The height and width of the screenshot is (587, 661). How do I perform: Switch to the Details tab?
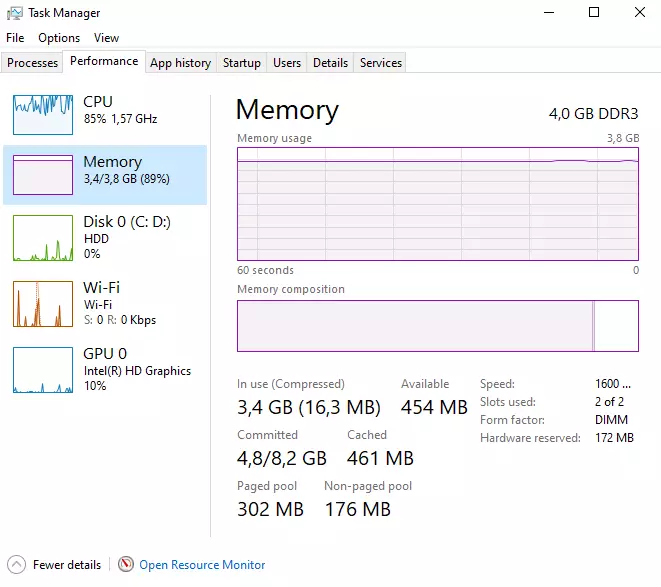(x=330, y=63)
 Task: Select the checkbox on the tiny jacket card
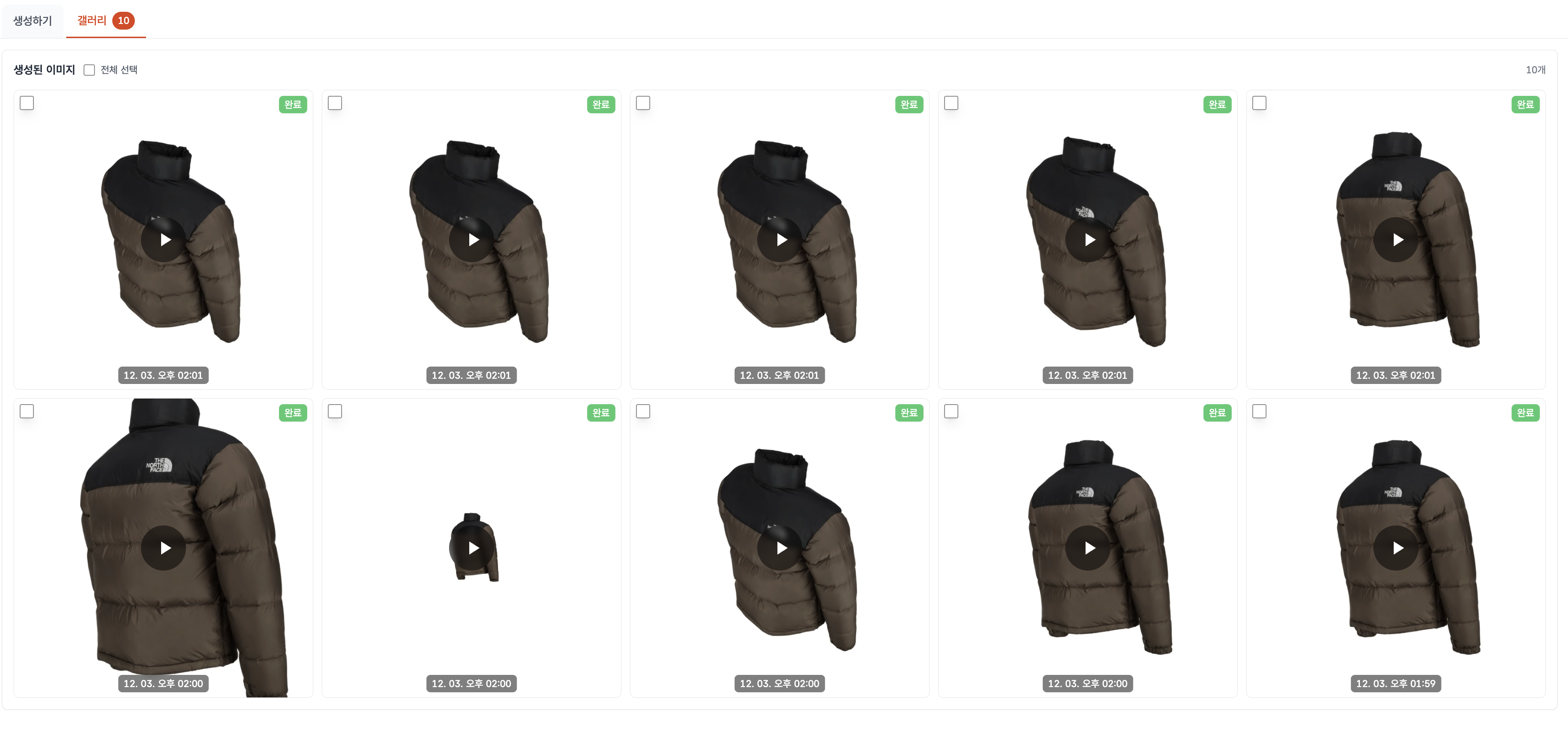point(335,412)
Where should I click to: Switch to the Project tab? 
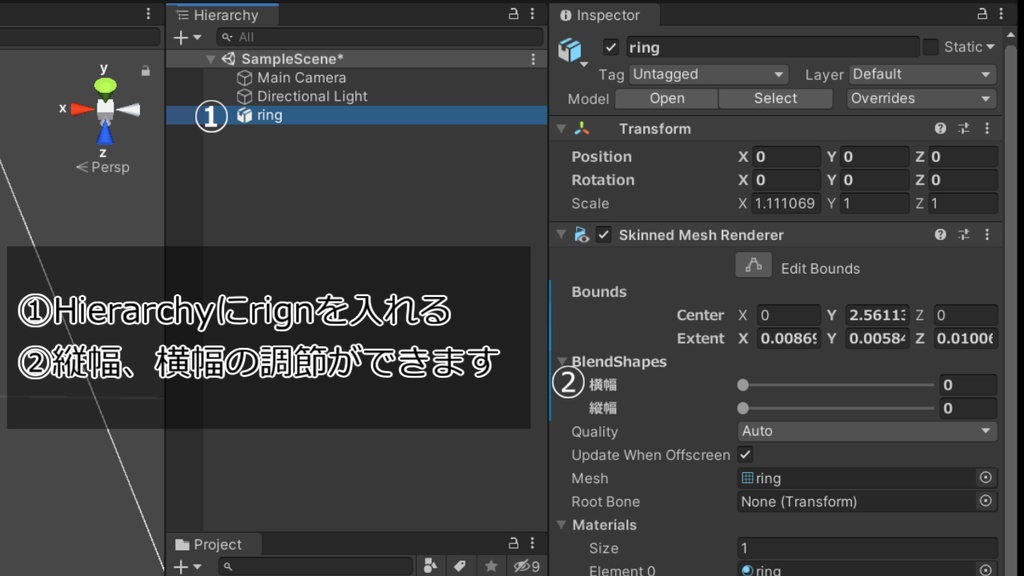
---
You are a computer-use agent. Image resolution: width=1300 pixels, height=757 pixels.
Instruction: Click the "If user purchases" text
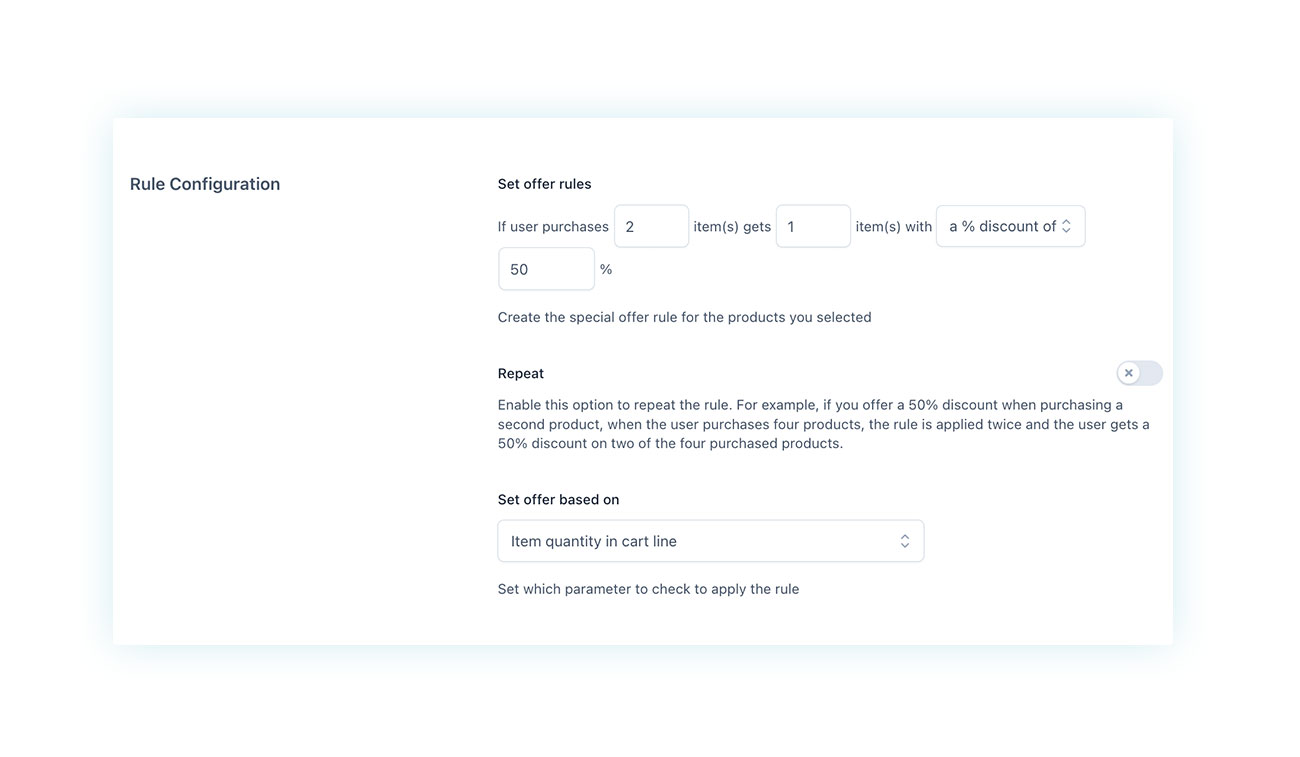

▸ Task details
Each line above from the one with "You are a computer-use" up to and including the one with "Instruction: Click the" must be set down exactly, and no line outside that span may appear.

▸ The completed task
You are a computer-use agent. Image resolution: width=1300 pixels, height=757 pixels.
Instruction: Click the "If user purchases" text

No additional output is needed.